── Dataset extract

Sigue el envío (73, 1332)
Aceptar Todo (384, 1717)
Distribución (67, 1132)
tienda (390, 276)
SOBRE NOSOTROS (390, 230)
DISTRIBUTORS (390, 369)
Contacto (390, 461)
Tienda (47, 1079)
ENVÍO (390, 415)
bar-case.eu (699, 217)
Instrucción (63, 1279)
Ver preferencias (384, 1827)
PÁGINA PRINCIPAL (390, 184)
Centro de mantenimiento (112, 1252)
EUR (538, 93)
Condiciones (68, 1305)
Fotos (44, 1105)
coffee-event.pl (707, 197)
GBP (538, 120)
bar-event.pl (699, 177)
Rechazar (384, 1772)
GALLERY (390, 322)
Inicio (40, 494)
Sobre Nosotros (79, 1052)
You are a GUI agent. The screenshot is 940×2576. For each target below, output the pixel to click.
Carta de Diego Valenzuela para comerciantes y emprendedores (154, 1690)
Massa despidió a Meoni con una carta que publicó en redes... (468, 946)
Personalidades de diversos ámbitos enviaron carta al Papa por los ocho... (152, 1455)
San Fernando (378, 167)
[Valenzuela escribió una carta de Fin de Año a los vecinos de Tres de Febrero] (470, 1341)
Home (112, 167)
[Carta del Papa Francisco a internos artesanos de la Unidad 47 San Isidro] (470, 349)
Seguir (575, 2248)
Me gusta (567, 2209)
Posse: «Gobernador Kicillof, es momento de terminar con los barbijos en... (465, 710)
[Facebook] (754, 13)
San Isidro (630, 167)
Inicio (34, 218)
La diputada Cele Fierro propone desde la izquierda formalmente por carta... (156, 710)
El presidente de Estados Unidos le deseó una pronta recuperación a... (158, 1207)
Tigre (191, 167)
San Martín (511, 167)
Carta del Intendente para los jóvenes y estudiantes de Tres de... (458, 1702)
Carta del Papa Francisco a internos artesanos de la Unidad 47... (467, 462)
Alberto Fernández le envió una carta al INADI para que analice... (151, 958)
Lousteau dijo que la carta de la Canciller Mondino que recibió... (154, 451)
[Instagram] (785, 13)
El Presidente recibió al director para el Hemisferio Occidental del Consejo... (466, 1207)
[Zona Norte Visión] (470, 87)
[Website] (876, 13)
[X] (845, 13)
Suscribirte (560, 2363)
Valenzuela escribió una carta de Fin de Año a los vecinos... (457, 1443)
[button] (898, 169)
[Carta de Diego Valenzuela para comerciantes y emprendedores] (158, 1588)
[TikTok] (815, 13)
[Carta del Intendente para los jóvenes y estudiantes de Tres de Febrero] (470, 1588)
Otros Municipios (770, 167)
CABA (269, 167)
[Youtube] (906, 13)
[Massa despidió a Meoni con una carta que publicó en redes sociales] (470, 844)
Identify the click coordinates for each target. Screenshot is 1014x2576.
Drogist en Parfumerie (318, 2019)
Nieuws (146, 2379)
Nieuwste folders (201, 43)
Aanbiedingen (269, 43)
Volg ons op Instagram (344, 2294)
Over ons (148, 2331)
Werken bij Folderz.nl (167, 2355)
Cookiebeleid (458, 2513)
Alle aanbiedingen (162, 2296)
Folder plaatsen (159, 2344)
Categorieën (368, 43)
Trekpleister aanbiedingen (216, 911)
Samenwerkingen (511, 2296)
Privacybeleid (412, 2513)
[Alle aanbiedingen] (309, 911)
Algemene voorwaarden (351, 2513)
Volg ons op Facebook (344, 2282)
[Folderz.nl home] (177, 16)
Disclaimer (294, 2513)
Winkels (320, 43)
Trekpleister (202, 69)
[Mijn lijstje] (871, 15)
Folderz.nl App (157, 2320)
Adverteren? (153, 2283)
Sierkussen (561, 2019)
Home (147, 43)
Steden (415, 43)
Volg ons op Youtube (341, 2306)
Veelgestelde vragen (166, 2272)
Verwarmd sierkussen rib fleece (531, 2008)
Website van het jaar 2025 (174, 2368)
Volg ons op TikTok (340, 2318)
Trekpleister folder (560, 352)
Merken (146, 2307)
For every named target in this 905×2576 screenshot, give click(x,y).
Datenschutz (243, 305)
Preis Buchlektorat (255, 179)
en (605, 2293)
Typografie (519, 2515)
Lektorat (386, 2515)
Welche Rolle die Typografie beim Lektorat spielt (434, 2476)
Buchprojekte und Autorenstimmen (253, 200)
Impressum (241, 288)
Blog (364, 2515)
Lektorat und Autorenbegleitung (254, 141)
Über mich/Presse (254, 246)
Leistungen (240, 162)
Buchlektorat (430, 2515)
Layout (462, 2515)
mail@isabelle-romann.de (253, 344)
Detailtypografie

────

#### [Problem to solve]
Both the first line of the records above and the line containing "San Fernando (378, 167)" are to be transcribed exactly, together with every line between them, and nothing else.

#### [Exercise answer]
Sigue el envío (73, 1332)
Aceptar Todo (384, 1717)
Distribución (67, 1132)
tienda (390, 276)
SOBRE NOSOTROS (390, 230)
DISTRIBUTORS (390, 369)
Contacto (390, 461)
Tienda (47, 1079)
ENVÍO (390, 415)
bar-case.eu (699, 217)
Instrucción (63, 1279)
Ver preferencias (384, 1827)
PÁGINA PRINCIPAL (390, 184)
Centro de mantenimiento (112, 1252)
EUR (538, 93)
Condiciones (68, 1305)
Fotos (44, 1105)
coffee-event.pl (707, 197)
GBP (538, 120)
bar-event.pl (699, 177)
Rechazar (384, 1772)
GALLERY (390, 322)
Inicio (40, 494)
Sobre Nosotros (79, 1052)
You are a GUI agent. The screenshot is 940×2576. For each target below, output the pixel to click.
Carta de Diego Valenzuela para comerciantes y emprendedores (154, 1690)
Massa despidió a Meoni con una carta que publicó en redes... (468, 946)
Personalidades de diversos ámbitos enviaron carta al Papa por los ocho... (152, 1455)
San Fernando (378, 167)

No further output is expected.